I'm going to examine the solution from _Andrea Fazzi_ for this week's

quiz. It's quite simple and easy to follow, and it is quite similar to

some of the other solutions. (Note that I'll examine this in a

different order than Andrea's presentation, but it does not affect the

solution.)

First, initialization:

class Modulo

def initialize(n = 0, m = 26)

@n, @m = n % m, m

end

def to_i

@n

end

This is pretty straightforward; Andrea stores the numeric value and

the modulus, and provides a way to convert the class to an integer. As

`@n` is returned without using the modulus operator, care must be

taken to always assign `@n` correctly. The initializer does this, and

is the only assignment to `@n` here, so it's safe.

Next, comparison operations:

include Comparable

def <=>(other_n)

@n <=> other_n.to_i

end

Andrea makes use of the `Comparable` module, which supplies the

various comparison operators provided the class provides the `<=>`

operator. Since this is essentially dealing with integers, it simply

performs the `<=>` on the integer portions. We know `@n` is an

integer, and the call to `to_i` ensures the right-hand side is an

integer as well.

Next, arithmetic:

[:+, :-, :*, :**].each do |meth|

define_method(meth) { |other_n| Modulo.new(@n.send(meth,

other_n.to_i), @m) }

end

A nice little bit of metaprogramming is shown here. Andrea uses the

`define_method` method defined on `Module`, of which `Class` is a

subclass. (Confused yet?) Since each of the arithmetic operators will

look basically the same, this removes redundancy and reduces the

amount of code. The alternative would have been this:

def +(other_n)

Modulo.new(@n + other_n.to_i, @m)

end

But repeat that for every operator. Using `define_method` inside the

loop removes the redundant code and, potentially, will support other

operators by simply adding them to the list. The only other cost, so

to speak, is that you must use `send` to replace actual use of the

operator, but this is certainly something every Ruby programmer knows,

or should know.

If the class ended there, most basic use would be covered... at least

until someone tried `3 + Modulo.new(5)` instead of `Modulo.new(5) +

3`. That's because integers don't know anything about the `Modulo`

class.

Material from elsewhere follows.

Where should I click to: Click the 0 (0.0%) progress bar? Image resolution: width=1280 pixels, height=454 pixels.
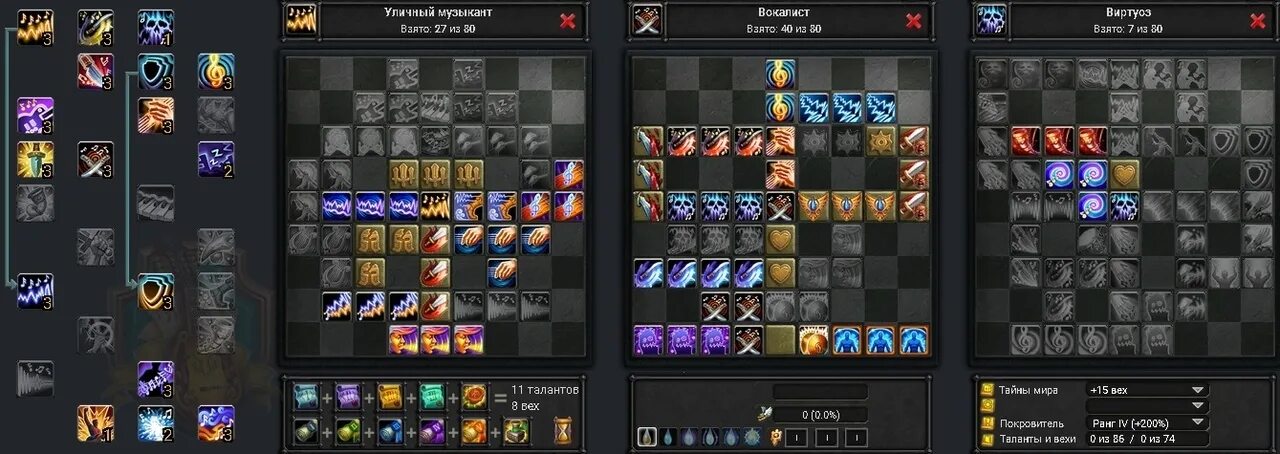(x=820, y=413)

Fortunately, there is a nice technique available for dealing

with this issue:

private

def coerce(numeric)

[numeric, @n]

end

end

The example `3 + Modulo.new(5)` is equivalent to `3.send(:+,

Modulo.new(5))`. The integer `3` doesn't know what a `Modulo` object

is, so it calls `coerce`. That is, `Modulo.new(5).coerce(3)`. It's now

the responsibility of `Modulo#coerce` to provide values that integer

addition can deal with. As shown, Andrea returns an array of the

original first argument (currently in `numeric`) and the value of the

`Modulo` object (in `@n`). This is sufficient for integer addition to

work, which will produce the expected value `8`.

So ends Andrea's `Modulo` class. This design is similar to most of the

others, and follows the convention I suggested on the mailing list:

that the left argument of any arithmetic operation determines the

result's type. So `Modulo.new(5) + 3` generates a new `Modulo` object,

while `3 + Modulo.new(5)` generates a new integer. Both have a value

of 8, but this non-communitivity could potentially become confusing.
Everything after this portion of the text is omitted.